*Challenge*.
Transcribe the passage of the review of Edward Teller's Memoirs between "In his fascinating" and "we faced later.", inclusive.

*Selected text*.
Memoirs: A Twentieth-Century Journey in Science and Politics

Edward
Teller
with
Judith
Shoolery
Perseus
,
Cambridge, Mass.
, 2001. $35.00 (640 pp.). ISBN 0-7382-0532-X

In his fascinating Memoirs, Edward Teller remembers his life, particularly his scientific education, his career in science, and his involvement in the American political scene of the second half of the 20th century. Teller and I shared much of the odyssey he describes: the journey through university physics in Germany in the late 1920s and early 1930s, the expulsion for being children of the “wrong” parents, the arrival in the US in the mid-1930s, and participation in the events that shaped American physics and world politics for over 40 years. We knew many of the same people, in many cases went to the same places, were actors on the same stage. Edward has captured the joys and the sorrows of this trip in beautiful detail, has brought back both the innocence with which we all began and the difficulties we faced later.

Teller was born in January 1908, a year and a half after I was born. His parents were upper middle-class Hungarian Jews. His early life was unhappy; he did not like school and had few friends. In 1926, he left Hungary to seek an education in science in Germany. He started in Karlsruhe, soon moved briefly to Munich—where I first met him—and then to Leipzig, where he found an intellectual home with Werner Heisenberg. After getting his PhD in early 1930, he had typical further experiences: He spent time in Copenhagen with Niels Bohr and in Rome with Enrico Fermi. As I know well, those were exciting times in physics and exciting places to be as a young physicist.

In 1933, that world came to an end. The Nazis came to power, and all young Jews lost their jobs in German universities. Both Teller and I were lucky enough to find employment in England and again fortunate to find more permanent positions in the United States. In 1935, I came to Cornell, where I have been ever since. Edward’s first position that same year was at George Washington University in Washington, DC, with George Gamow.

In addition to teaching, he had two primary functions. One was to filter Gamow’s daily ideas and limit further work to those that might actually be fruitful. The other was to help arrange an annual conference sponsored by the Carnegie Foundation. He and Gamow chose the topic and invited the attendees. Fortunately for me, in 1938 they chose energy production in stars as the topic and invited me. This conference gave me both the background and the impetus for my theory of stellar energy production. During those years, I was close to the Tellers, staying with them when in Washington and taking several trips together.

The discovery of fission in 1938 began a new era in both our lives. Teller had a minor role in an early event: In 1939 he drove Leo Szilard to Albert Einstein’s summer house on Long Island, where they persuaded Einstein to sign a letter to President Franklin D. Roosevelt warning of the possibility of nuclear weapons. This was not effective; it was not until the British made a strong presentation of the potential in 1941 that Roosevelt was convinced to act. Teller played a significant role in the development of the atomic bomb, making important theoretical suggestions. His perspective on the Manhattan Project is an important contribution to its history, particularly his analysis of the Japanese reaction of the dropping of the bomb.

*Provided data*.
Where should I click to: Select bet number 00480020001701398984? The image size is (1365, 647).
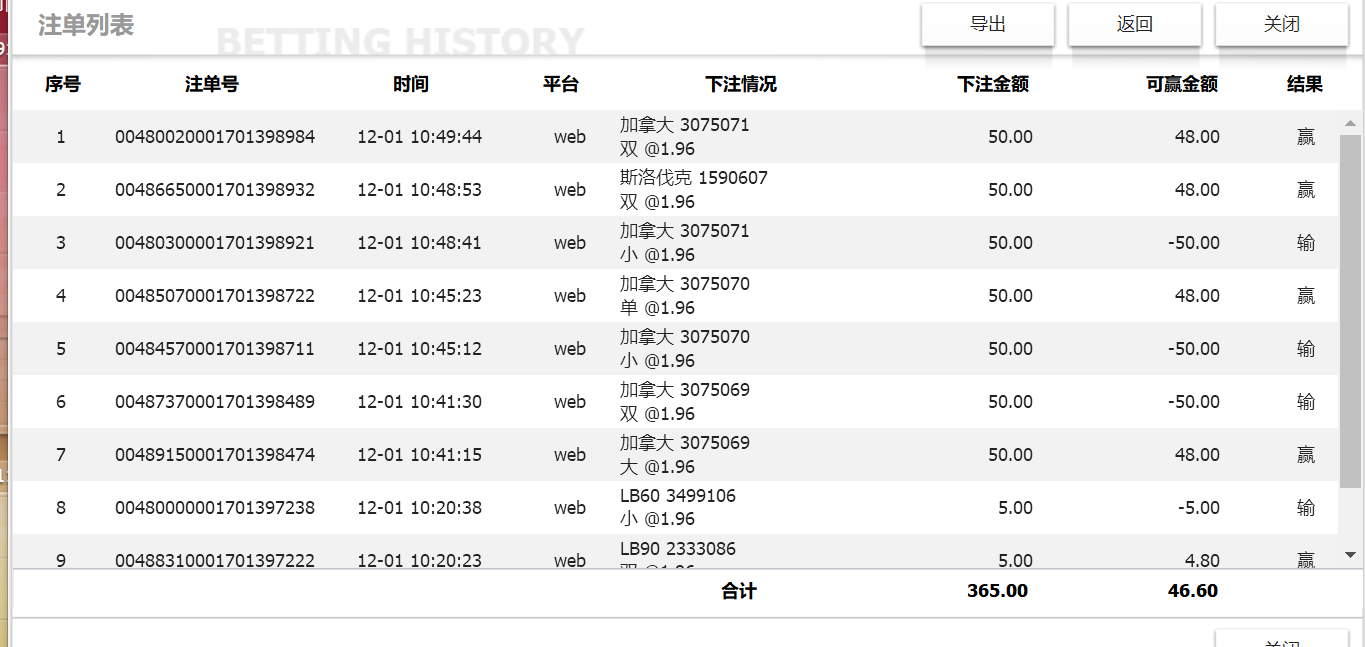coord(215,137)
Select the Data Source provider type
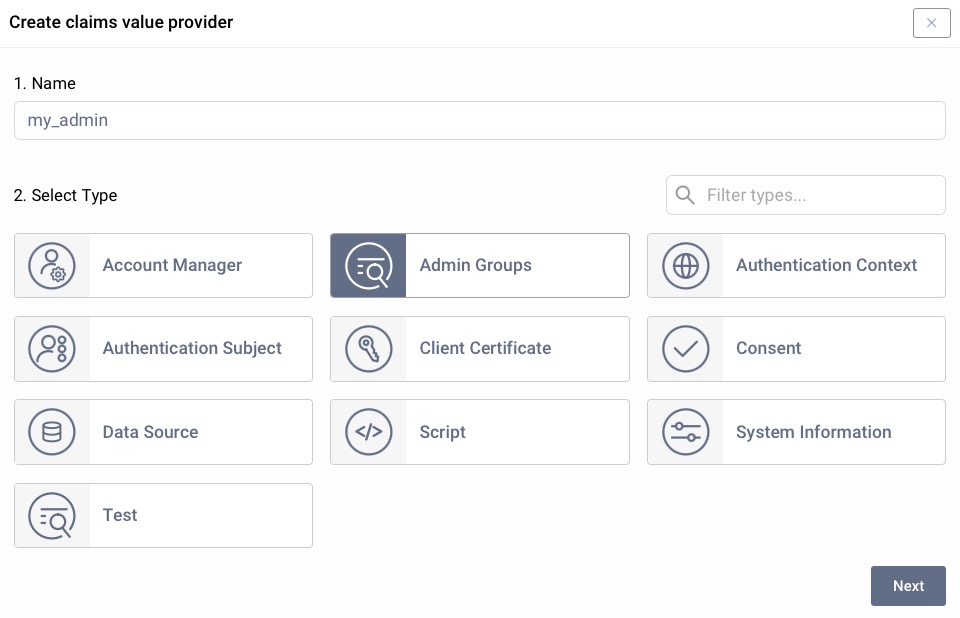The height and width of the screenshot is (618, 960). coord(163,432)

*Expected output*.
In his fascinating Memoirs, Edward Teller remembers his life, particularly his scientific education, his career in science, and his involvement in the American political scene of the second half of the 20th century. Teller and I shared much of the odyssey he describes: the journey through university physics in Germany in the late 1920s and early 1930s, the expulsion for being children of the “wrong” parents, the arrival in the US in the mid-1930s, and participation in the events that shaped American physics and world politics for over 40 years. We knew many of the same people, in many cases went to the same places, were actors on the same stage. Edward has captured the joys and the sorrows of this trip in beautiful detail, has brought back both the innocence with which we all began and the difficulties we faced later.